• [Exercise inputs]
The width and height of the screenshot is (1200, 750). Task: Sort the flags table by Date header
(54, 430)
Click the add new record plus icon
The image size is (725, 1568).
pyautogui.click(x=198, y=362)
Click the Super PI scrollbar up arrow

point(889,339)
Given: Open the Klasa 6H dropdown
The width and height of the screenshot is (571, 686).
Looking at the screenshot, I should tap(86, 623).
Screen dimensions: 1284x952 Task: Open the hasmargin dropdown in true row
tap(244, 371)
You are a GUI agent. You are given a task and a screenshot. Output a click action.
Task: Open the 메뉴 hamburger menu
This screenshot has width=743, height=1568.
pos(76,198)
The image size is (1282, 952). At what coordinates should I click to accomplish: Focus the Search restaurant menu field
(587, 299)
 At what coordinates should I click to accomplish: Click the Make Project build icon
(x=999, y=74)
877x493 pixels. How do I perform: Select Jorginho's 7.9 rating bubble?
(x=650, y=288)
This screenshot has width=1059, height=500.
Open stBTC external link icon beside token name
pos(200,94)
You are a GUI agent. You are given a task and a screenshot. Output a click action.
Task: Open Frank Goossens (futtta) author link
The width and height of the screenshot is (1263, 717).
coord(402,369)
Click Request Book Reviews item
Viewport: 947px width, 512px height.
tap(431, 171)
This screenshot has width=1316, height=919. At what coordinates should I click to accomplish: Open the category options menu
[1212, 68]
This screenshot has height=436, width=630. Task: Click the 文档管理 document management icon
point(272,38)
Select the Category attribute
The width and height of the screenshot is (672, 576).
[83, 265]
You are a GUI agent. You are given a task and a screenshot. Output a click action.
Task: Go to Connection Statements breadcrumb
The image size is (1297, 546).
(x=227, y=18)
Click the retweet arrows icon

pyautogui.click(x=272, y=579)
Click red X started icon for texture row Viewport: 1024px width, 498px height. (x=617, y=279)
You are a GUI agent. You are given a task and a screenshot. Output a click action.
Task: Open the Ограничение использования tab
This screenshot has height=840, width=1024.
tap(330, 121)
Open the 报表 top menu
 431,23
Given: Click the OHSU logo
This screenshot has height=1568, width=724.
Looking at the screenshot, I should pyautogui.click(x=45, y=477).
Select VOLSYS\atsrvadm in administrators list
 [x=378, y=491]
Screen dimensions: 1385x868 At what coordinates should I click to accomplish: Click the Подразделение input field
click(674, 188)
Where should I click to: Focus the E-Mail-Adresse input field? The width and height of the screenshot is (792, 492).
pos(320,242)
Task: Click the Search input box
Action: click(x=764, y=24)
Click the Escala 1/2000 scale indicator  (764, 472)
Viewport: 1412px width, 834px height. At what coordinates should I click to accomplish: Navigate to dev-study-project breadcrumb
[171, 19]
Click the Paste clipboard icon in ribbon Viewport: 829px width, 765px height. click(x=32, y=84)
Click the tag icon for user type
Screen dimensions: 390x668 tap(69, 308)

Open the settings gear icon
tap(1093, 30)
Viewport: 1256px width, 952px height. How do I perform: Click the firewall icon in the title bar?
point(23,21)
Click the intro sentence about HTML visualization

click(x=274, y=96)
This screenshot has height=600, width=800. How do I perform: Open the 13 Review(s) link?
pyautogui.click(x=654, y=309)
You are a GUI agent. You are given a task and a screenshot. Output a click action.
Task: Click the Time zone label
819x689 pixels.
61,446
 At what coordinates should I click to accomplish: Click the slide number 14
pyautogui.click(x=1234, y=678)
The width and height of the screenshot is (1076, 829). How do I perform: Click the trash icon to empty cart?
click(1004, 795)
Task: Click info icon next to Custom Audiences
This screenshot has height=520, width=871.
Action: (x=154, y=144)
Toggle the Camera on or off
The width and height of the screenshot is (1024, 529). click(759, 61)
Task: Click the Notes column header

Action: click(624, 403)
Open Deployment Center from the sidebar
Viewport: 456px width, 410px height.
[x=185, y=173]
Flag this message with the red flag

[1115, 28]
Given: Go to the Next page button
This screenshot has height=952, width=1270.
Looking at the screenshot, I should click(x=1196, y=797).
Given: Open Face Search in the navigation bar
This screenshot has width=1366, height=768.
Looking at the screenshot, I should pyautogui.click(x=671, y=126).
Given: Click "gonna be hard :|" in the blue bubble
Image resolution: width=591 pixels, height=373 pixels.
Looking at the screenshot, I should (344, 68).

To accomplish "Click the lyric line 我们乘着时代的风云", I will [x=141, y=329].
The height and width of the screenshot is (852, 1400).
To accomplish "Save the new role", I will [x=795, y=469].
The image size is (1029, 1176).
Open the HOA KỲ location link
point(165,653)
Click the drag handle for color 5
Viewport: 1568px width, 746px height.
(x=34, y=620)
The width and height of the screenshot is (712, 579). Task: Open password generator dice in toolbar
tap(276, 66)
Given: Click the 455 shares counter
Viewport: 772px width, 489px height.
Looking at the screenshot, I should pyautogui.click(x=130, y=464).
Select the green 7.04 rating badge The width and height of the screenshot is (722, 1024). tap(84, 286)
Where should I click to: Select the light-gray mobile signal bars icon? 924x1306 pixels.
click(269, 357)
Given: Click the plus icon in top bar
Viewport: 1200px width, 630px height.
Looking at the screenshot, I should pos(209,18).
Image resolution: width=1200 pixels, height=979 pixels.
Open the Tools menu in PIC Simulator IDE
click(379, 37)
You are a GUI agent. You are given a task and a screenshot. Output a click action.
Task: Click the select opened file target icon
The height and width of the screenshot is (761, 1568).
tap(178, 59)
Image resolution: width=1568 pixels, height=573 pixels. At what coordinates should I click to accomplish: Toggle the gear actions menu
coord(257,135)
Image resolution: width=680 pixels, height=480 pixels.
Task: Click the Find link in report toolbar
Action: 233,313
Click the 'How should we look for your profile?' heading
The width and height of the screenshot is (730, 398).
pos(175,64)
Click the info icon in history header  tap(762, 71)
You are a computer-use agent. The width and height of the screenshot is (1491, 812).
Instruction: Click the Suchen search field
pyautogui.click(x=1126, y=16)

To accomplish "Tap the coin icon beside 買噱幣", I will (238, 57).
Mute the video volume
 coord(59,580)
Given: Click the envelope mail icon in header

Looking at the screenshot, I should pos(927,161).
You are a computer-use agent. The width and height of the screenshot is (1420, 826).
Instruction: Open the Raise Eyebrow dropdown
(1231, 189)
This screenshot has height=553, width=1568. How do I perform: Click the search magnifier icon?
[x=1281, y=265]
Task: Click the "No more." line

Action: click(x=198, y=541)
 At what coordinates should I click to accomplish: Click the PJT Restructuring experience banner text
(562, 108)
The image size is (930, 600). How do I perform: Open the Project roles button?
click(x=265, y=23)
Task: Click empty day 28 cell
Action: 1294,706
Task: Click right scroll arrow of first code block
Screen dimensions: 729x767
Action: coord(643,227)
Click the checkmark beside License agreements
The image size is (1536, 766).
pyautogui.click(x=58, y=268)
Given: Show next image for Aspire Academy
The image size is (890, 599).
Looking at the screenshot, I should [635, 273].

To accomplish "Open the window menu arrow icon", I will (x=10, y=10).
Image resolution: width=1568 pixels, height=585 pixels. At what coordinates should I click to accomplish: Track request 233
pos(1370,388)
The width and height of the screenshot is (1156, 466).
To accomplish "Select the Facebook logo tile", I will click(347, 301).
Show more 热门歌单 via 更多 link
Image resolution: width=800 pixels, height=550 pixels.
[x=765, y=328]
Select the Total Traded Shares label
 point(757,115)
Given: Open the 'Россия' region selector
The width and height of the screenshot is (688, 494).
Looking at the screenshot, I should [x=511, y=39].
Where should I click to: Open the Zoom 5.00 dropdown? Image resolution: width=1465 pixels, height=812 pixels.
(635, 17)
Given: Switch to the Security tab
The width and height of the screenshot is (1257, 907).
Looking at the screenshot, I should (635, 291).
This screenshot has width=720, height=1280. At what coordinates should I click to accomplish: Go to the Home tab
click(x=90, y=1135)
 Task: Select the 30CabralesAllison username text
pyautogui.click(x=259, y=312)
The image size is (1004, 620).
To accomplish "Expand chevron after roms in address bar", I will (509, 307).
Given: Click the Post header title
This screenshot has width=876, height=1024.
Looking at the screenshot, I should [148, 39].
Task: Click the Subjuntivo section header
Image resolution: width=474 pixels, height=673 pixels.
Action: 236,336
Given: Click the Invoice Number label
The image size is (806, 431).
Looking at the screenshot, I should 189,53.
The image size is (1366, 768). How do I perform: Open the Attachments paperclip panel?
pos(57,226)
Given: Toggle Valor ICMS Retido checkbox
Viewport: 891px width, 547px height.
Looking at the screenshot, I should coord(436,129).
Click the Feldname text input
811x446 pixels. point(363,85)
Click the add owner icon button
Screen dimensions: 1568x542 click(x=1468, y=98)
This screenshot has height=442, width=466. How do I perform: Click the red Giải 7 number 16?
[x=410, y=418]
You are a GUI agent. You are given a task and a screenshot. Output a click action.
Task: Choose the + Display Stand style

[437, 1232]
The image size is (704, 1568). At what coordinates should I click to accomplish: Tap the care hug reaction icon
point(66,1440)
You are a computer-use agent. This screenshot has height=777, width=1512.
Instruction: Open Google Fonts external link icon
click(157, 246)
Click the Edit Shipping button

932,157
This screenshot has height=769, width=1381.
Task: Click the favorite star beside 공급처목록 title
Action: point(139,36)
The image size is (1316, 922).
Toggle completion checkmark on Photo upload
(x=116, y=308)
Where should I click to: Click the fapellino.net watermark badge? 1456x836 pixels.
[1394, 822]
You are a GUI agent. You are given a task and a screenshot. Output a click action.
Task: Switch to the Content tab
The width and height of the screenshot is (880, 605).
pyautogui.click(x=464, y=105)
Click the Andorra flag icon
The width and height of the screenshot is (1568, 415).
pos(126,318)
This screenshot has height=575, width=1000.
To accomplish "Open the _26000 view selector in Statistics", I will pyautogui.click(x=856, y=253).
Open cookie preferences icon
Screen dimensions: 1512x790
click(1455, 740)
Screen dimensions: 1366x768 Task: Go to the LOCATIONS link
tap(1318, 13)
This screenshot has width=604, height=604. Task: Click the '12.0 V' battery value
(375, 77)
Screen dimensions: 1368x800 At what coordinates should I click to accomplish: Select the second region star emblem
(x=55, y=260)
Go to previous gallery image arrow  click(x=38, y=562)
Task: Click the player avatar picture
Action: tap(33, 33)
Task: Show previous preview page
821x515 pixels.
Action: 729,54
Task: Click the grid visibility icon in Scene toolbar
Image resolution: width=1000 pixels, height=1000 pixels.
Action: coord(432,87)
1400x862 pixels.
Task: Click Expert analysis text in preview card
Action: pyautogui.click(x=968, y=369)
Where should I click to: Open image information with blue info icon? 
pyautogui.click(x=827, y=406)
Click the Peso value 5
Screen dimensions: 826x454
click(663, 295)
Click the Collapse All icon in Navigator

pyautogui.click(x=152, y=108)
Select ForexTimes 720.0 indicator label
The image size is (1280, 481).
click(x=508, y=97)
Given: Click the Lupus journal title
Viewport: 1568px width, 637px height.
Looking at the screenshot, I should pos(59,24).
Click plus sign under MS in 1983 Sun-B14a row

• [Your instructions] Work through the records line by line and tally those that include the word "page". Give the number alone.

• [Written answer] 2